◆ Challenge ◆
In the listing below, swap "top axis" for "upper axis" in the stretch from the line containing "in the legend" through the line containing "[x=311, y=282]", and return only those lines with nothing else changed. Leave the pictures out.

◆ Source data ◆
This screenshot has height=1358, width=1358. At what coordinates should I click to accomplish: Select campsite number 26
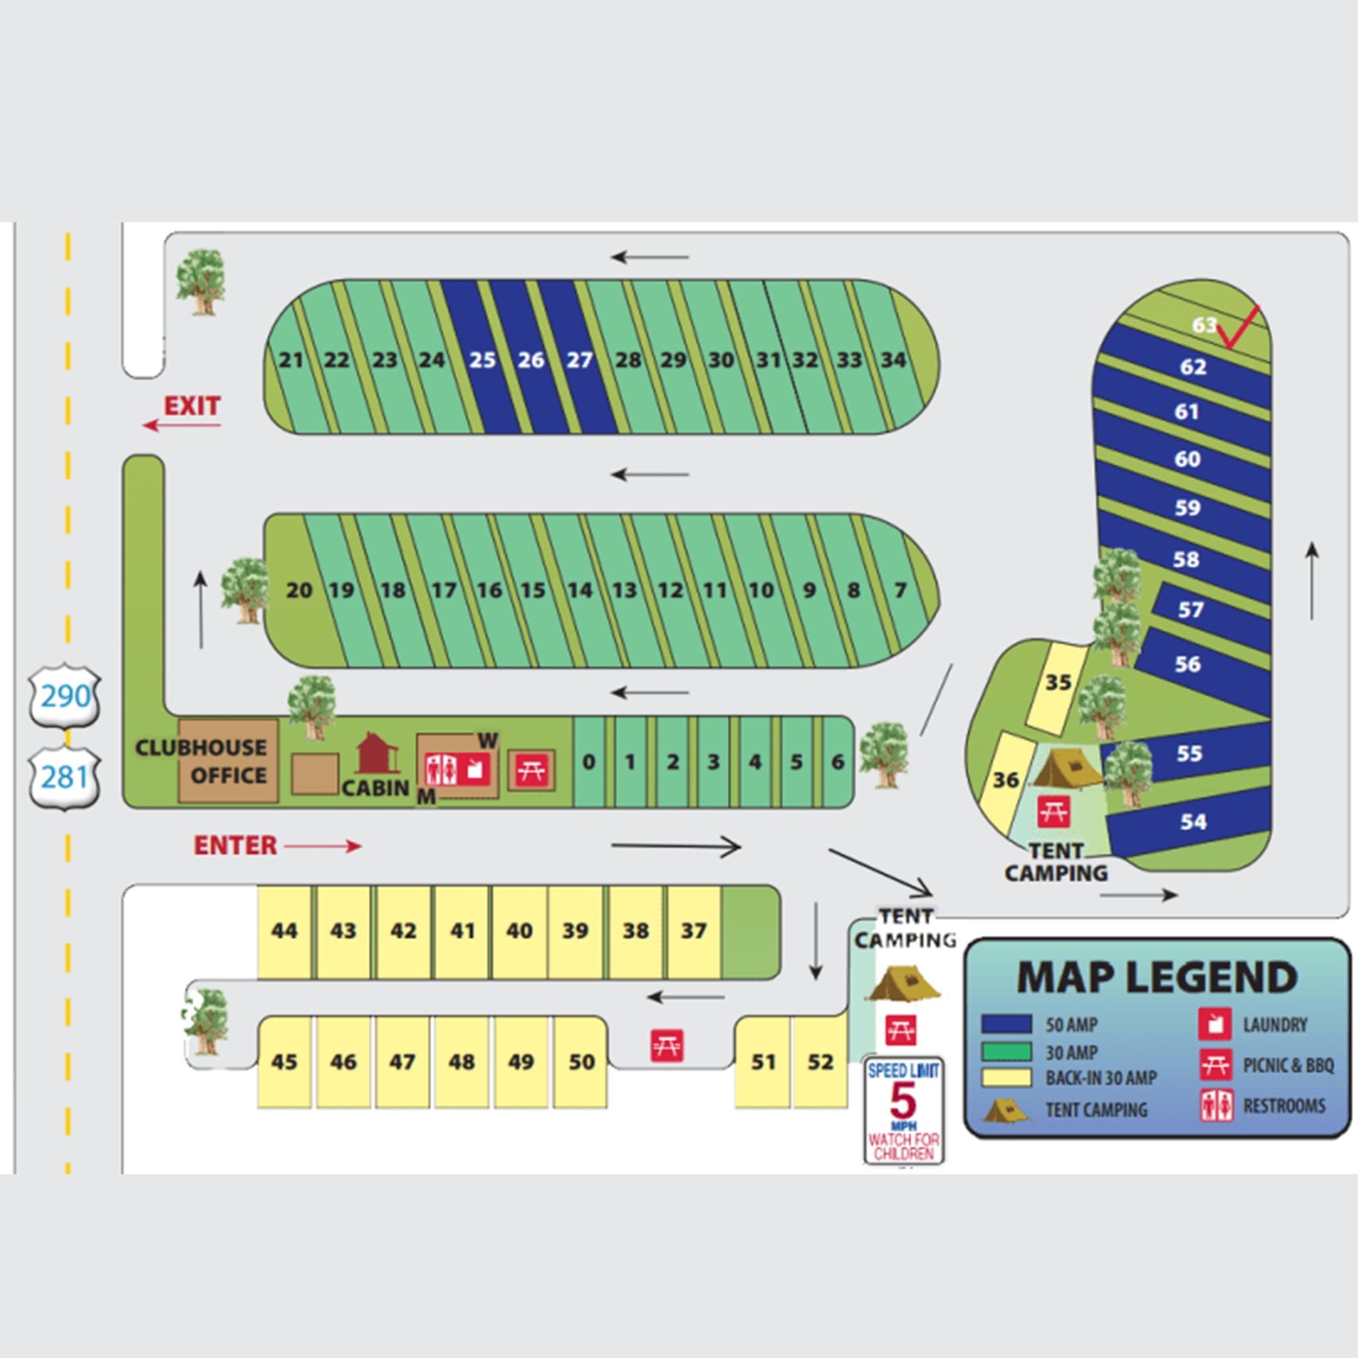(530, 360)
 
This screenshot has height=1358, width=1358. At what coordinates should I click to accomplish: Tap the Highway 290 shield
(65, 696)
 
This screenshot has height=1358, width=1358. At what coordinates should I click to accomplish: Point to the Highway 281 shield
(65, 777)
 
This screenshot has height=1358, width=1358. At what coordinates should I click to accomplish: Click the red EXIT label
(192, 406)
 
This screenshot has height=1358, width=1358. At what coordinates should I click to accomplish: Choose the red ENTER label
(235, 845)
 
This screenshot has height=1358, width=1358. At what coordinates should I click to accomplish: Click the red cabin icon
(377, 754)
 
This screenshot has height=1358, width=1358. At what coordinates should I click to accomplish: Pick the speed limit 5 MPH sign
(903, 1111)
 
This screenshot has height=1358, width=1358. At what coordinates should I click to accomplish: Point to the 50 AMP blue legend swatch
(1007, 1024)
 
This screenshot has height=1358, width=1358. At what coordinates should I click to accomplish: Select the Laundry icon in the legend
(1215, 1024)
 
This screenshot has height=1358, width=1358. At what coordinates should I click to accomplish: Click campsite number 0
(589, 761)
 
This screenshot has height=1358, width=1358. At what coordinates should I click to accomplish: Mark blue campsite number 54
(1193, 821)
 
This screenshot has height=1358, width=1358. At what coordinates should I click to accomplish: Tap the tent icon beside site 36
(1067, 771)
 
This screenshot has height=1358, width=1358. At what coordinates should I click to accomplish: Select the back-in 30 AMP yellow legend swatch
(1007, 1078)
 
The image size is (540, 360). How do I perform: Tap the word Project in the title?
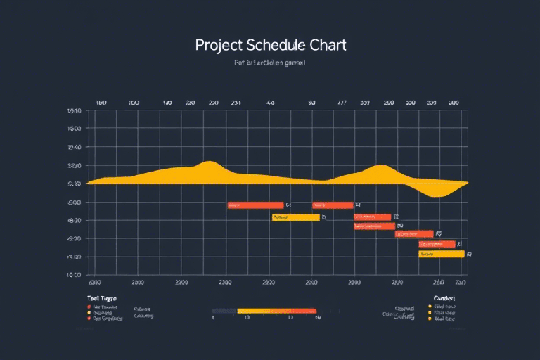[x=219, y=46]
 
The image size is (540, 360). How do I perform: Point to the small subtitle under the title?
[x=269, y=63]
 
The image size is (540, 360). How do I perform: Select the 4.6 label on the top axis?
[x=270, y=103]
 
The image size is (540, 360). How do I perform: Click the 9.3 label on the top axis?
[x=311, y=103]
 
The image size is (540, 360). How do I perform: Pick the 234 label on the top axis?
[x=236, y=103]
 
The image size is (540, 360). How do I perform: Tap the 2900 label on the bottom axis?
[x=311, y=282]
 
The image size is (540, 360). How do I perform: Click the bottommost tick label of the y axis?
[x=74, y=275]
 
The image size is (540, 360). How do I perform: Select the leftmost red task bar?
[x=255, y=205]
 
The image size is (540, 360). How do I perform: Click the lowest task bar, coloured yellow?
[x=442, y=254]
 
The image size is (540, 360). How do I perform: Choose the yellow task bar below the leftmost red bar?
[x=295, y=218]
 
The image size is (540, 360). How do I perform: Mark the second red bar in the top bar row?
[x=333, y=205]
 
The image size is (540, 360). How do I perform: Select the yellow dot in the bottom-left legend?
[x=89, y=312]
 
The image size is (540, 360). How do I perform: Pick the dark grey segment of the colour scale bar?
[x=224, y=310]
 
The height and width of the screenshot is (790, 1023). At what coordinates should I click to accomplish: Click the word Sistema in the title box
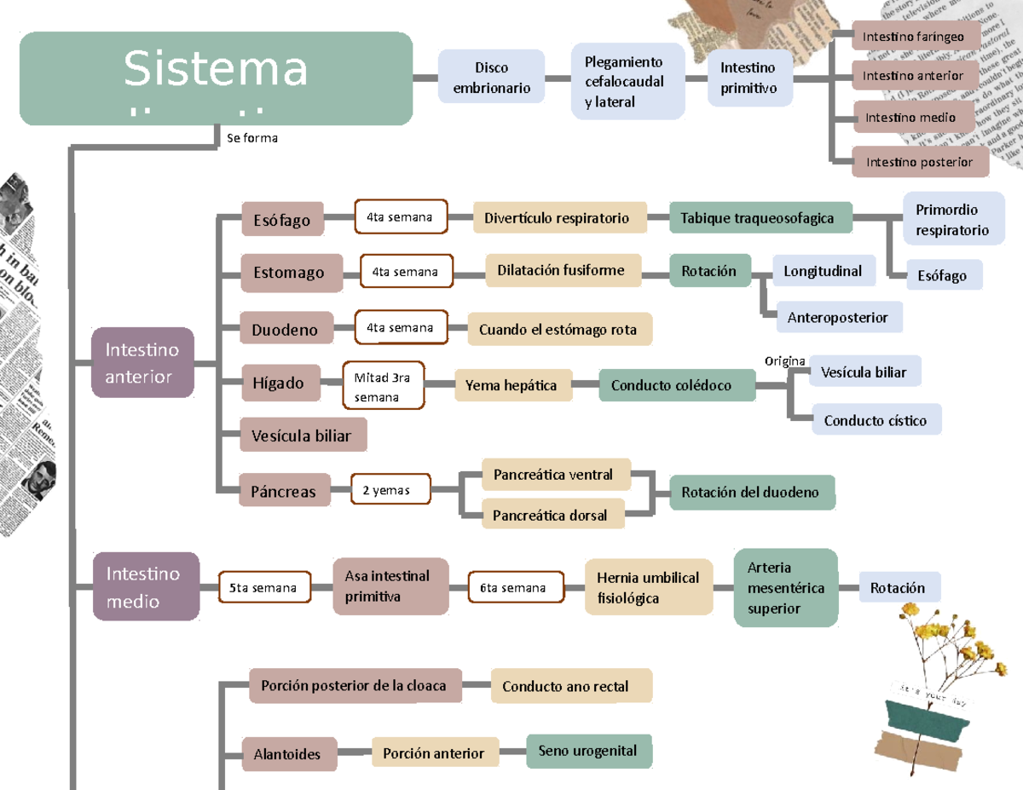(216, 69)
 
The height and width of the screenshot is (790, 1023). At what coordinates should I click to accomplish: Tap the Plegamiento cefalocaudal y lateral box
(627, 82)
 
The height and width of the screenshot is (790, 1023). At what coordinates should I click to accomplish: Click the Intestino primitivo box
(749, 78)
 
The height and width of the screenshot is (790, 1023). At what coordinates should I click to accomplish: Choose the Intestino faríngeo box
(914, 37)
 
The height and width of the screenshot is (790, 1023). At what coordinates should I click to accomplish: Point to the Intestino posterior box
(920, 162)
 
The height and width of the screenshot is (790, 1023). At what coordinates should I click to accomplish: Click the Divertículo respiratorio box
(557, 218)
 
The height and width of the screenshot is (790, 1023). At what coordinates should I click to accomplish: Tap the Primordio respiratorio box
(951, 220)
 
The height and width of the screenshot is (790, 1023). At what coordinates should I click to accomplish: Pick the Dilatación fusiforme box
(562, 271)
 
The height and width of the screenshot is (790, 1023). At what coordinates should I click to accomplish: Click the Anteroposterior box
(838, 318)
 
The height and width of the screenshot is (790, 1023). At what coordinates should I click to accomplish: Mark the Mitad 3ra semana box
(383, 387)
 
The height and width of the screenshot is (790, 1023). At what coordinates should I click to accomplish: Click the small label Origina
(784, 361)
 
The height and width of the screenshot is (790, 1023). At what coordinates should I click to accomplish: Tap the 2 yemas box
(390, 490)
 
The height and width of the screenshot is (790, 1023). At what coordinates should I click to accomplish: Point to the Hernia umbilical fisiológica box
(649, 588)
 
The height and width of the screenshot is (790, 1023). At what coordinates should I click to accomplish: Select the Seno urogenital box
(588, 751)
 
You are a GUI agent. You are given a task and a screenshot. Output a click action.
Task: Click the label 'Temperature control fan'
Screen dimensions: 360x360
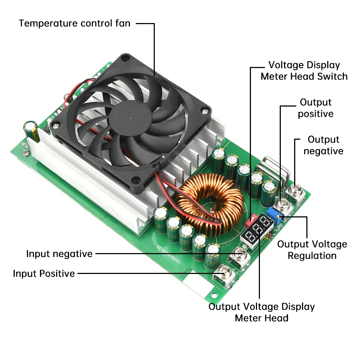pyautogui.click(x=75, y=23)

◆ Response to the exercise ◆
This screenshot has height=1358, width=1358. At what coordinates should I click to accomplish: Select the Laundry icon in the legend
(1215, 1024)
 
This screenshot has height=1358, width=1358. At what coordinates should I click to accomplish: Click campsite number 0
(589, 761)
 
This screenshot has height=1358, width=1358. At what coordinates should I click to accomplish: Mark blue campsite number 54
(1193, 821)
 
This screenshot has height=1358, width=1358. At what coordinates should I click to accomplish: Tap the tent icon beside site 36
(1067, 771)
 
This screenshot has height=1358, width=1358. At what coordinates should I click to accomplish: Select the back-in 30 AMP yellow legend swatch
(1007, 1078)
 
The image size is (540, 360). How do I perform: Tap the word Project in the title?
[x=219, y=46]
 
The image size is (540, 360). How do I perform: Point to the small subtitle under the title?
[x=269, y=63]
 
The image size is (540, 360). How do I perform: Select the 4.6 label on the upper axis?
[x=270, y=103]
 
The image size is (540, 360). How do I perform: Click the 9.3 label on the upper axis?
[x=311, y=103]
 
The image size is (540, 360). How do I perform: Pick the 234 label on the upper axis?
[x=236, y=103]
 
The image size is (540, 360). How do I perform: Tap the 2900 label on the bottom axis?
[x=311, y=282]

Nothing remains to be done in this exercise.